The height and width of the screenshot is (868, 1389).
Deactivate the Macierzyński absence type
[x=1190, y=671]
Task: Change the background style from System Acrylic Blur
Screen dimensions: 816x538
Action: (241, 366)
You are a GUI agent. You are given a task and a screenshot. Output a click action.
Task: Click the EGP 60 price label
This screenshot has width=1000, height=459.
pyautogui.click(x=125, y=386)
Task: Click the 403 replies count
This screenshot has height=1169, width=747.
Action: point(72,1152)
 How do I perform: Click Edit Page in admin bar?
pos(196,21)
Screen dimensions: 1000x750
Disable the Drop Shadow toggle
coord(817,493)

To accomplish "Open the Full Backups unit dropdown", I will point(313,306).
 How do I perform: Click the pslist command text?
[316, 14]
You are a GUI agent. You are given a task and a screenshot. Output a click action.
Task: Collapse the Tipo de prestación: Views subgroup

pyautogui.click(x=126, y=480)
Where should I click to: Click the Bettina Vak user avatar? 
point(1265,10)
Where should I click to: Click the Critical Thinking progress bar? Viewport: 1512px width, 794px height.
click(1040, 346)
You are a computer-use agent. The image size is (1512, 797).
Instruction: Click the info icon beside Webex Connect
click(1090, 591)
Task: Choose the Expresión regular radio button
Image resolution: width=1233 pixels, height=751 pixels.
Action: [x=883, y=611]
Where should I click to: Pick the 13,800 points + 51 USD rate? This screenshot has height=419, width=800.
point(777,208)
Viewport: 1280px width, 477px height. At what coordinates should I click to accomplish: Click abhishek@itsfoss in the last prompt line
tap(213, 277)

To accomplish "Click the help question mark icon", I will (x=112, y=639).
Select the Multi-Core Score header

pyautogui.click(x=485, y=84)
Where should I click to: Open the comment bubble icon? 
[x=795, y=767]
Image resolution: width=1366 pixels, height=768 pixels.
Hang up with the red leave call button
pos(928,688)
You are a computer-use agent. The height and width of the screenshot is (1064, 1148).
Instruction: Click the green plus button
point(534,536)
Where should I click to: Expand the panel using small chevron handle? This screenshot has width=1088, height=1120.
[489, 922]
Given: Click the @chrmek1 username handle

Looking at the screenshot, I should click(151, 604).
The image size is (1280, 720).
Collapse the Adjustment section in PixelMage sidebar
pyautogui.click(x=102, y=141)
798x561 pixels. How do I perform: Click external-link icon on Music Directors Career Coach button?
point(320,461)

□ □ □ □ □

Exercise directions
Identify each line in the records above that contains the word "computer", and copy it out in full.

Result of this task
You are a computer-use agent. The image size is (1512, 797).
You are a computer-use agent. The height and width of the screenshot is (1064, 1148).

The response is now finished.